How could it be wrong to clone him without his consent? He’s dead, and thus cannot suffer. Moreover, the right to your likeness is to prevent people from being harmed by misuse of said likeness; it doesn’t strike me as a deontological prohibition on copying (or as a valid moral principle to the extent that it is deontological), and he can’t be harmed anymore.
Also, how could anyone have a right to their genome that would permit them to veto others having it? If that doesn’t sound absurd to you prima facie, consider identical twins (or if they’re not quite identical enough, preexisting clones). Should one of them have a right to dictate the existence or reproduction of the other? And if not, how can we justify such a genetic copyright in the case of cloning?

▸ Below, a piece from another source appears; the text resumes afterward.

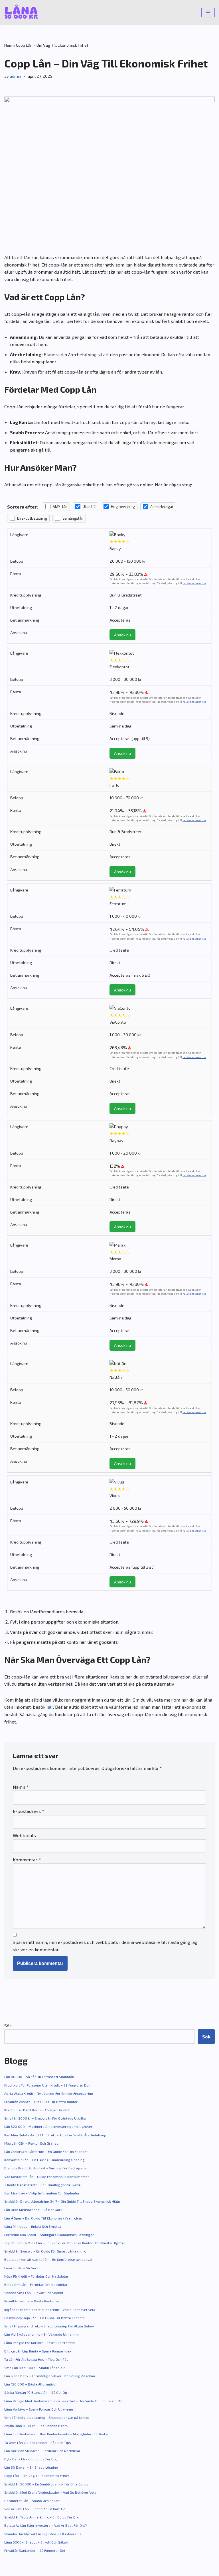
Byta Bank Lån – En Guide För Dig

Cloning, at least when the clone is properly cared for, is a victimless offense, and thus ought not be offensive at all.
The belief that people can only be morally harmed by things that causally affect them is not universally accepted. Personally I intuitively would like my grave to not be desecrated, for instance.
I think we have lots of moral intuitions that have become less coherent as science has progressed. But if my identical twin started licensing his genetic code to make human burgers for people who wanted to see what cannibalism was like, I would feel wronged.
I’m using pretty charged examples here, but the point I’m trying to convey is that there are a lot of moral lenses to apply here, and there are defensible deontological prohibitions to be made. Perhaps under scrutiny they’d fall away but I don’t think it’s clear cut, or at least not yet.